Responsibilities
- Proactively captures and disseminates activities of government, industry, and trade associations that impact pharmaceutical regulatory policies relative to AbbVie’s interests.
- Maintains awareness of pending changes to communicate impact and relevance within Regulatory Operations.
- Drafts and finalizes comments in a timely manner, to regulators and trade associations.
- Distributes proposed policies to SMEs.
- Highlights key points in a clear and concise manner.
- Represents department and participates in trade associations as needed.
- Develops good working relationships with trade association managers.
- Summarizes findings, under supervision, in concise reports for distribution within AbbVie.
- Oversee the operations productivity and development of assigned regulatory staff that are responsible for ensuring that advertising and promotion materials are accurate, competitive and compliant with internal policies.
- Code of Federal Regulations (CFR), FDA guidance documents, PhRMA Guiding Principles, and the FDA and cosmetic Act.
- Development and guides implementation strategies for promotional activities.
- Broadly applies regulatory/technical knowledge of government regulations and skills across therapeutic areas.
- Ensure departmental training and compliance with established regulations, guidance, promotional guidelines and SOPs related to advertising and promotion regulations for self and direct reports.
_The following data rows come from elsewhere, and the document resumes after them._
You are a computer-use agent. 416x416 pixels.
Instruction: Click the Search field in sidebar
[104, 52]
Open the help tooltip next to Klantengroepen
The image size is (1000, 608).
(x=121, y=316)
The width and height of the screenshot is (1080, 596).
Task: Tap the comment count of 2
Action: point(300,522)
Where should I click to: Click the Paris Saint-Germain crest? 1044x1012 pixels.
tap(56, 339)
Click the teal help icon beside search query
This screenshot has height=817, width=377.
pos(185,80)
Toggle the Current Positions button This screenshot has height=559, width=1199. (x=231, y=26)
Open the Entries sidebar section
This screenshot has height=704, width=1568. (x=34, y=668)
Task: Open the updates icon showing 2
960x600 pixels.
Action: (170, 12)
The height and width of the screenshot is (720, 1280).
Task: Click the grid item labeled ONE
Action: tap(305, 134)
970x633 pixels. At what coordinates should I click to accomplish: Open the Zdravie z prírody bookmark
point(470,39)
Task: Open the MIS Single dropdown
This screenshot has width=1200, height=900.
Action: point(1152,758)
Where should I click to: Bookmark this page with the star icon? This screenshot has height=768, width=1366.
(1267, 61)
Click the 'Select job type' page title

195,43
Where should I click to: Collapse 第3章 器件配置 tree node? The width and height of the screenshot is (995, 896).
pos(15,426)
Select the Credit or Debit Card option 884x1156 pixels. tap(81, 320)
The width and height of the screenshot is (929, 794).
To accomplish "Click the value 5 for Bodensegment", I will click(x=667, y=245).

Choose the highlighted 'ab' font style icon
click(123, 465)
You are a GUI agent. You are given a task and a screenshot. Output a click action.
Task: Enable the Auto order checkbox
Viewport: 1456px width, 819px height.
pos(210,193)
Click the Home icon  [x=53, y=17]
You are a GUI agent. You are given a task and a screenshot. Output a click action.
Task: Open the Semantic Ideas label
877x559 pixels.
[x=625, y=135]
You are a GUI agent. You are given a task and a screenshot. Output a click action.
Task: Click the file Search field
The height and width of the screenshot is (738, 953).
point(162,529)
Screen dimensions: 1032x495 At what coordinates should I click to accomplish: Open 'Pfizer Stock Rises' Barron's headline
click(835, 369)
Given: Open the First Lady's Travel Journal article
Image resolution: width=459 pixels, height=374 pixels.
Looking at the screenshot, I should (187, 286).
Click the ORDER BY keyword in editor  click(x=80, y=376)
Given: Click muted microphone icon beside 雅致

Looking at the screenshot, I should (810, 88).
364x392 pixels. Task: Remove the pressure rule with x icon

- Manages direct reports and assists in the development, training and mentoring of staff members.
- Effectively presents pertinent information to appropriate cross-functional groups.
- Effectively delivers difficult messages to commercial organizations without damage to relationships.
- Establishes solid relationships with management and key stakeholders (Marketing, Medical, Clinical, Legal, Sales Training, Managed Care, Public Affairs, etc.) fostering mutually beneficial interactions and exchange.
Requirements
- Knowledge of scientific, regulatory and business issues related to pharmaceutical regulatory affairs.
- Experience in regulatory affairs, specifically in advertising and promotion compliance.
- Understanding of Code of Federal Regulations (CFR), FDA guidance documents, PhRMA Guiding Principles, and the FDA and Cosmetic Act.
- Ability to draft and finalize comments to regulators and trade associations.
- Experience managing and developing regulatory professionals.
- Strong communication skills to present information to cross-functional teams and deliver difficult messages.
- Ability to analyze broad scope implications of changing regulations and policies.
- Experience ensuring advertising and promotion materials are compliant with internal policies and regulations.
Nice to Have
- Recognized as a subject matter expert (SME) in regulatory affairs.
- Experience influencing the regulatory environment.
- Experience representing department in trade associations.
- Proven ability to supervise and mentor staff.
Work Arrangement
Hybrid — Lake County, IL, Florham Park, NJ, Irvine, CA, Washington, D.C., Rockville, MD
Additional Information
- Work schedule is hybrid: 3 days in office and 2 days remotely.
- Significant work activities include continuous sitting for prolonged periods (more than 2 consecutive hours in an 8-hour day).